Tant de choses ont en effet changé autour des années 80 : l’argent d’un coup était là, les banques se mirent à acheter de l’art, les particuliers de même, et les galeries pullulèrent. L’époque vit également l’essor féminin ou féministe, l’art ne fit pas exception, rappelons la virulence juste des Guerilla Girls, jusque dans Venise. Avec le résultat que trente ou quarante ans après les manifestations internationales d’art présentent souvent une majorité d’artistes femmes. Et si dans notre pays le nombre de galeries n’est plus le même, cela s’est professionnalisé, et les institutions ont plus ou moins suivi.
Retour aux deux dernières décennies du vingtième siècle. Marie-Paule Feiereisen et Patricia Lippert, passées toutes deux par Venise, ont conquis de haute lutte leur place sur la scène autochtone. Ah, elles étaient trois, Sonja Roef manque à l’appel du Grund, avec sa peinture qui s’avère une formidable matrice de sensations colorées, lieu d’un continuel et éblouissant spectacle. Dans l’ordre des expositions, c’est elle d’ailleurs la première, dès 1979, à la galerie Charles Munchen, ensuite à la galerie La Cité et à la galerie Beaumont où les trois se retrouvèrent. Avec Carine Kraus et Flora Mar, nous voici au tournant des siècles, et là encore, à chacun d’allonger la liste de ses favorites.
Face à l’exposition de Neimënster, une constatation s’impose de suite, elle n’a rien de surprenant : il n’y en a eu alors que pour la peinture, ou presque. Marie-Paule Feiereisen en explore le potentiel abstrait, l’attrait de la nuance colorée, sa vivacité, y glisse tels éléments géométriques, voire décoratifs. Après, dans les autres salles, l’art tend plus ou moins vers la narration. Avec de l’expressivité, du dramatisme, chez Patricia Lippert, un univers comme plongé dans une atmosphère nocturne, nuits des fois éclairées d’une lumière également secrète ; on fera le rapprochement avec tels contes, telles légendes, tels mythes, dans des tableaux qui véhiculent des sujets lourds de sens, de signification.
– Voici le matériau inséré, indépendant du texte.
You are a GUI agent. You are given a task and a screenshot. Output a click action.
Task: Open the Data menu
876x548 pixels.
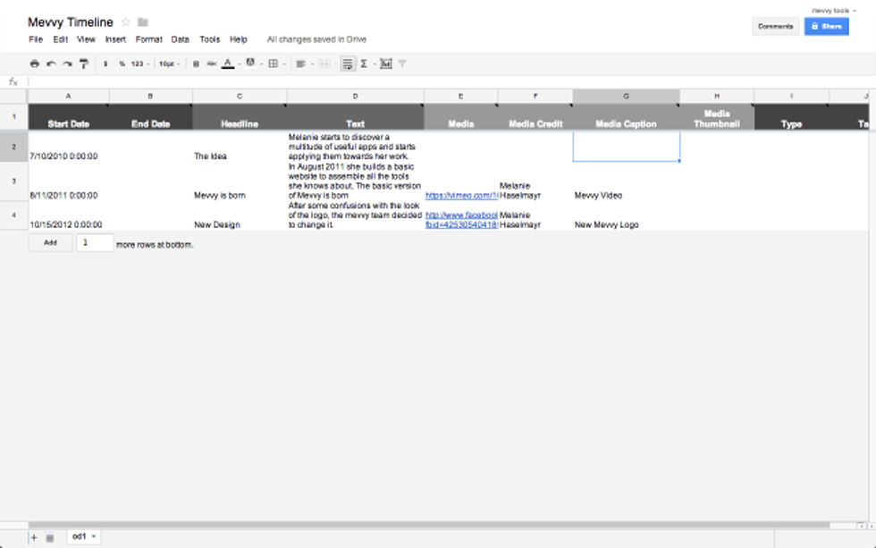(x=180, y=39)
Cela s’allège avec Carine Kraus, question de traitement de la toile, de matérialité picturale. Ce qui fait qu’on s’éloigne aussi, quant à notre regard, de quelque chose qui peut tenir d’une empoignade, sans rien perdre toutefois du caractère symbolique ; le moment arrêté sur la toile, fixé comme dans une suspension du temps, en gagne sans doute en universalité. Flora Mar nous éloigne de la peinture, c’est qu’elle emploie d’autres techniques, dans son interrogation de l’identité, de la relation à l’autre, avec une poésie et une acuité plus que certaines dans telle série ; et c’est à elle que l’exposition doit une sculpture, la seule, on dirait une statue de la commandante qui vaudrait en quelque sorte pour l’exposition tout entière.
Ce qui amène peut-être à une considération qui n’avait guère été envisagée. Patricia Lippert, dans ses études à Karlsruhe, s’était penchée sur la question de l’existence ou non d’une esthétique féminine. Le sujet passionnait à l’époque, de même en littérature, et aujourd’hui encore la réponse reste pendante. Notre exposition, en tout cas, de ce point de vue, apporte un éclairage intéressant, combien les approches, les attitudes, de quatre artistes femmes, ont changé, en gros au long d’une vingtaine d’années. Ce n’en est pas le moindre mérite, suscitant un questionnement qui reste fructueux.